Skype网址的InvalidSchema(“找不到用于'%s'的连接适配器”“%网址)

时间:2018-11-01 08:08:56

标签: python python-2.7 scrapy invalidoperationexception

我能够使用此功能从网页上收集数据

def code(self, response):
    code_loader = ItemLoader(item=SomeTestItem(), response=response)
    urls = response.xpath('//a/@href').extract()
    for url in urls:
        page = response.urljoin(url)
        code_loader.add_value('urls', page)
        code_loader.add_value('codes', requests.get(page).status_code)
    return code_loader

当我尝试收集有关上述代码结果的更多数据时,出现此错误

2018-11-01 16:06:03 [scrapy.core.scraper] ERROR: Spider error processing <GET https://www.advich.com/zh/> (referer: None)
Traceback (most recent call last):
File "/Users/googleadwords/ENV/lib/python2.7/site-packages/twisted/internet/defer.py", line 654, in _runCallbacks
current.result = callback(current.result, *args, **kw)
File "/Users/googleadwords/ENV/wes/wes/spiders/seo_spider.py", line 21, in parse
return itemloader.parse(response)
File "/Users/googleadwords/ENV/wes/wes/itemloader/itemloader.py", line 36, in parse
loaders.add_value('links', self.code(response))
File "/Users/googleadwords/ENV/wes/wes/itemloader/itemloader.py", line 100, in code
code_loader.add_value('codes', requests.get(page).status_code)
File "/Users/googleadwords/ENV/lib/python2.7/site-packages/requests/api.py", line 75, in get
return request('get', url, params=params, **kwargs)
File "/Users/googleadwords/ENV/lib/python2.7/site-packages/requests/api.py", line 60, in request
return session.request(method=method, url=url, **kwargs)
File "/Users/googleadwords/ENV/lib/python2.7/site-packages/requests/sessions.py", line 524, in request
resp = self.send(prep, **send_kwargs)
File "/Users/googleadwords/ENV/lib/python2.7/site-packages/requests/sessions.py", line 631, in send
adapter = self.get_adapter(url=request.url)
File "/Users/googleadwords/ENV/lib/python2.7/site-packages/requests/sessions.py", line 722, in get_adapter
raise InvalidSchema("No connection adapters were found for '%s'" % url)
InvalidSchema: No connection adapters were found for 'skype:+8615050520029?chat'

我认为此错误是由于网址中存在‘skype:+8615050520029?chat’而引起的。经过测试之后,我想问一下如何解决这个问题。

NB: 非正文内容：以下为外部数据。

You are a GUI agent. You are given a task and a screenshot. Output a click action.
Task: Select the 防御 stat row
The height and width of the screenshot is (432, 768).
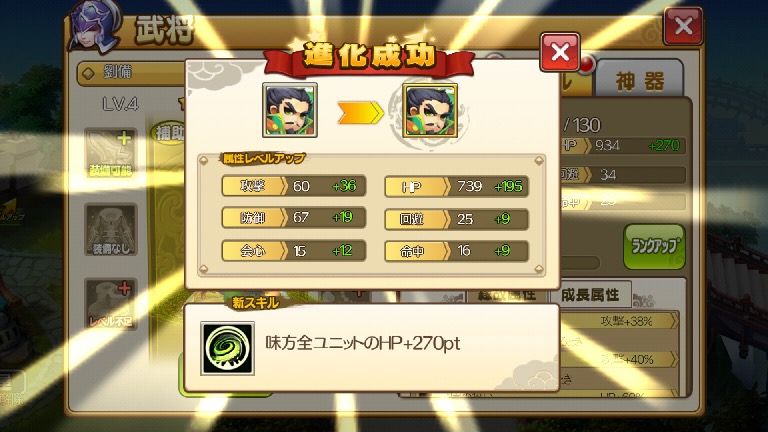click(294, 217)
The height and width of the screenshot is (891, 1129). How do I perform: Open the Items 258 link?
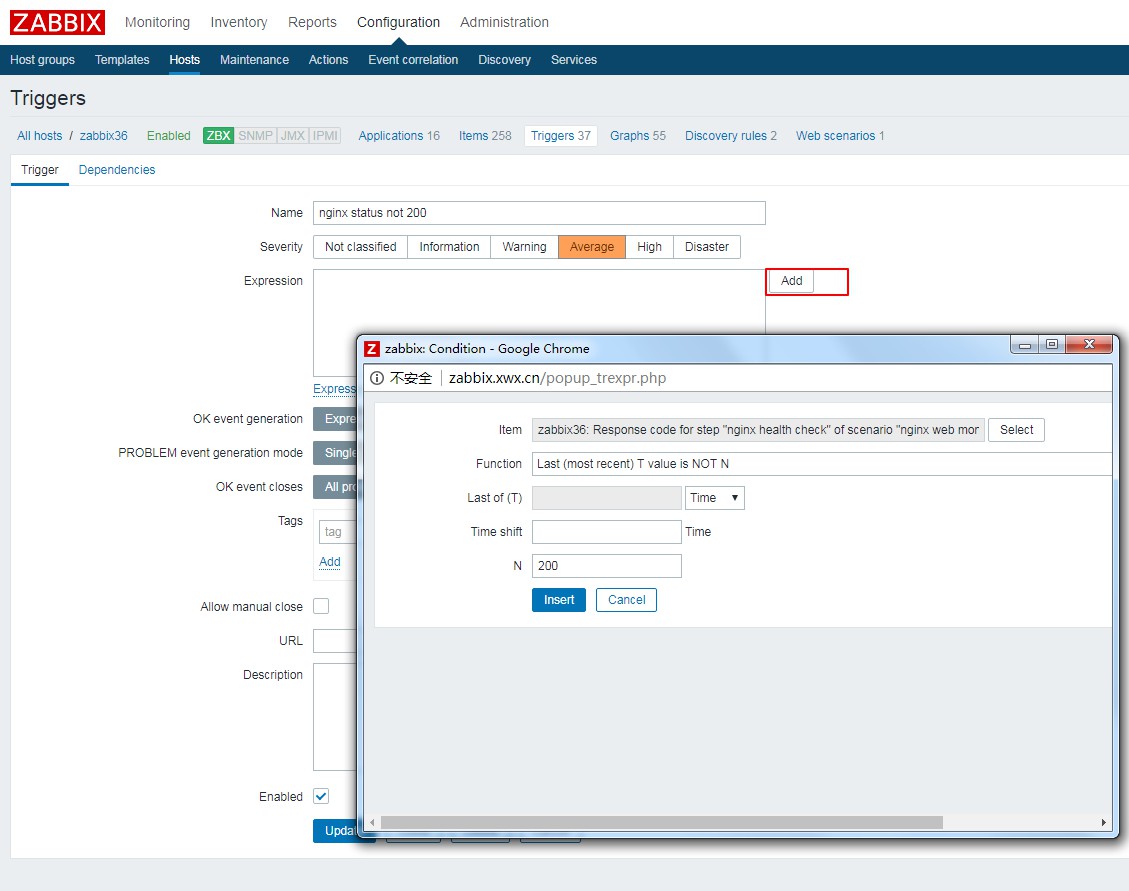[485, 136]
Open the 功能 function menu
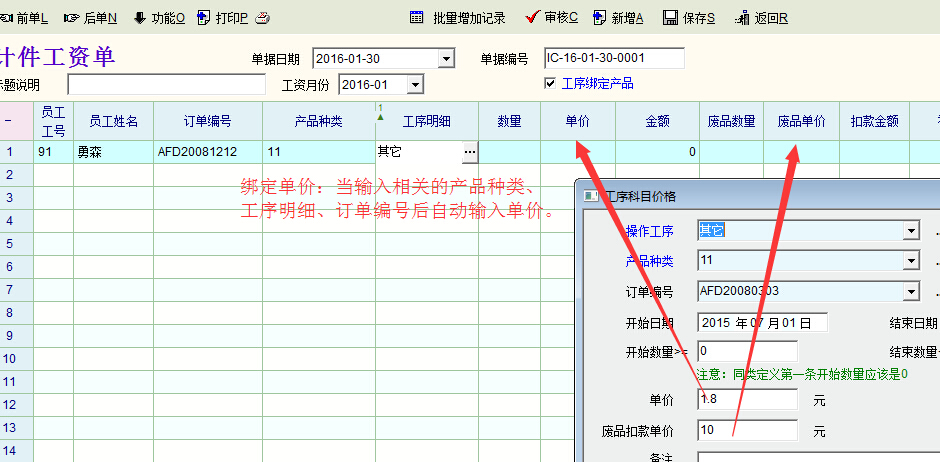 click(x=139, y=18)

 result = requests.get('skype:+8615050520029?chat')---->

 No connection adapters were found for 'skype:+8615050520029?chat'

strat_url ='https:\ www.advich.com' 请帮助我,谢谢

1 个答案:

答案 0 :(得分:1)

尝试在您的for周期或更早的urls = response.css('a:not([href*=skype]):not([href*=mailto])::attr(href)').extract()中排除此类网址。

因为您对此请求“ URL”会遇到问题。